Barlborough Old Hall is an H shaped Manor House, built in 1618, listed grade ii* and is attributed to Robert Smythson (Hardwick Hall, Woolaton Hall).  It was restored in the mid 1980s, but seems to have had a more recent ‘makeover’ in terms of bathrooms etc. You can read the historic, listing details of the property below.

https://historicengland.org.uk/listing/the-list/list-entry/1335416

Barlborough Old Hall has great dignity and strength but I can’t help wishing the planting around the property were a little softer.  There has been a trend for leaving houses almost gardenless over the last few decades, which I think started with barn conversions where a garden would not have existed, so was not planted during the transformation from barn to house.  But this fashion spread to other rural properties, as the stark look combined with the fashion for minimalism. Having said that, Barlborough Old Hall does not have very much land, so any planting would have to be carefully considered.
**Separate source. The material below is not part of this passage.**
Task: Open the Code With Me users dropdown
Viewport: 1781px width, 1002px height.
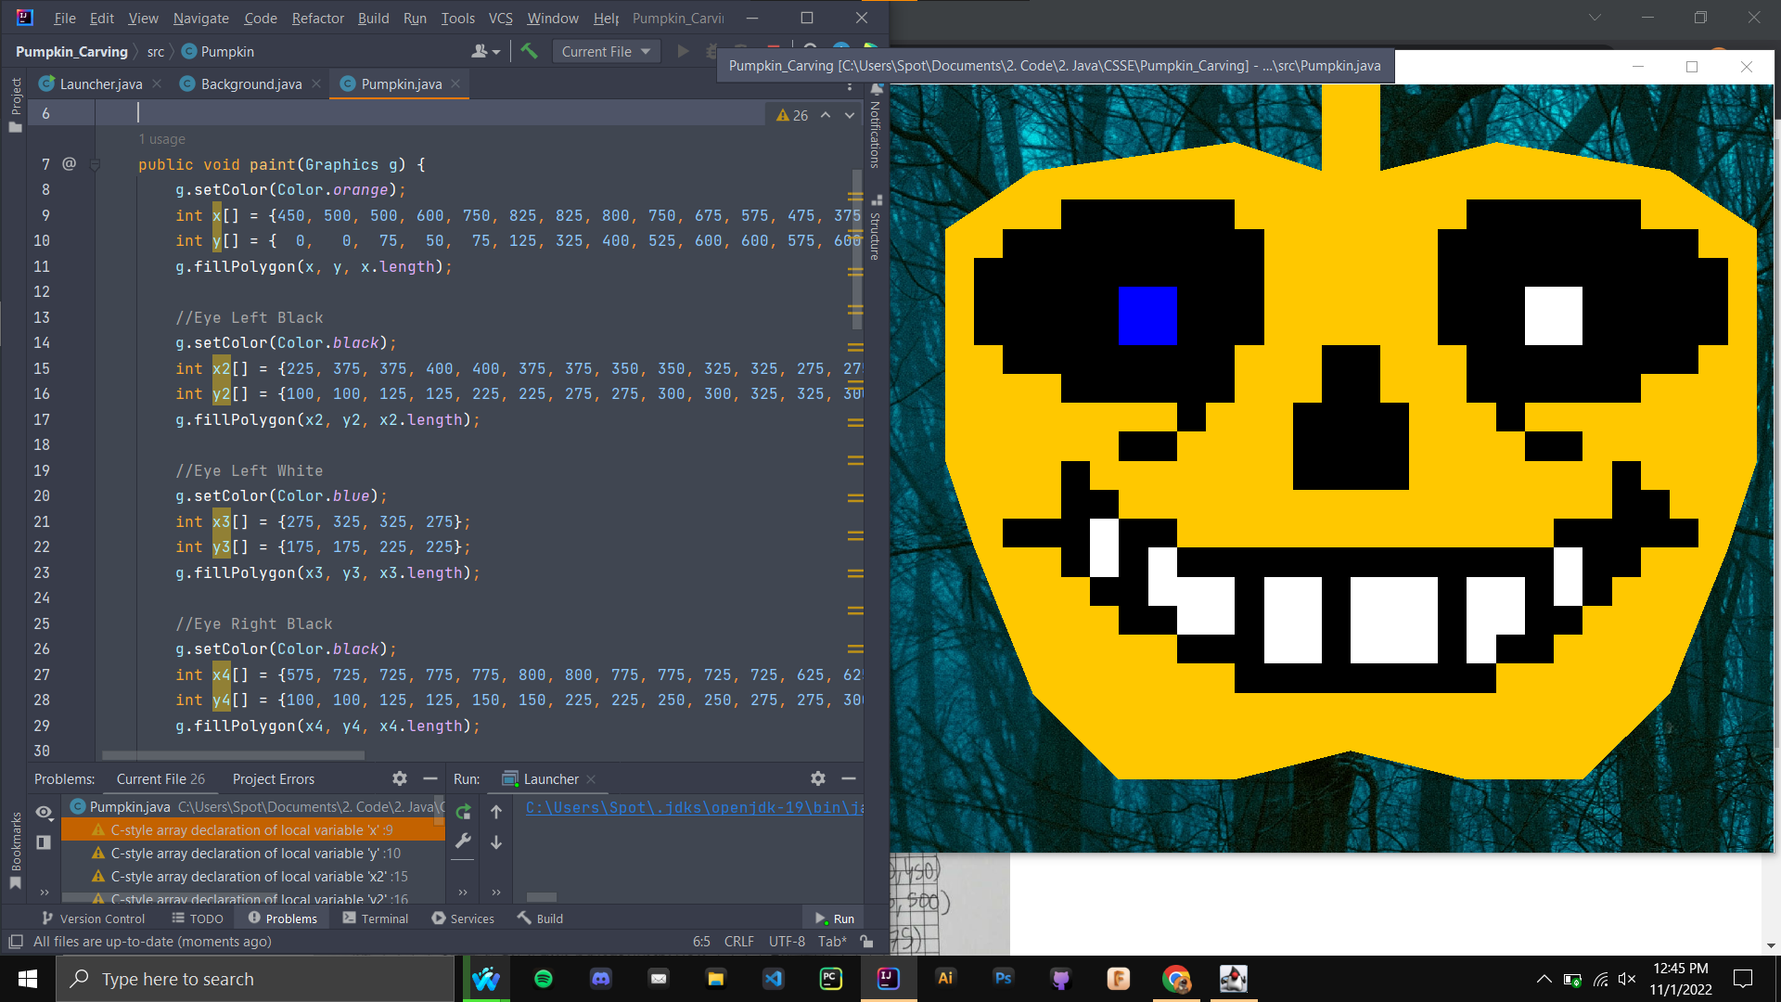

https://www.rightmove.co.uk/property-for-sale/property-70675384.html


Internally the house is full of interesting historic features and the rooms are best where they are largely left alone, in terms of the lime plaster.  One of the bedrooms is done in a beautiful pinky terracotta shade, but there isn’t much use of colour otherwise. Like the outside the rooms are left very ‘uncluttered’ indeed which makes them seem rather cold and austere. Below are some of the warmer and more fully furnished ones. 



I think more paintings, tapestries and mirrors are required.   It is difficult to choose mirrors for Elizabethan and Jacobean properties, because Georgian and Regency gilt doesn’t look right.  However, the ebonised, reeded framed, 17th century mirrors with original, dark  mercury glass fit well although they are very expensive. 




















If you are currently restoring a period property and are in search of historic lime based paints and emulsions, can I recommend Aglaia.  Their paints have been made to the same historic recipes since the 1850s, they aren’t Johnny come latelys, though sadly they are German.  They do a range of modern colours made to the same formulas as their historic range, but the recipes mean that even new colours have the right, chalky, earthy feel to them.  They don’t have ridiculous names. 


As with so many of these historic houses they need making in to homes.  The fun of owning Barlborough Old Hall would be in humanising it, domesticating it, adding colour, warmth, rugs, and a collection of period oak and walnut furniture and some old fashioned roses in the garden.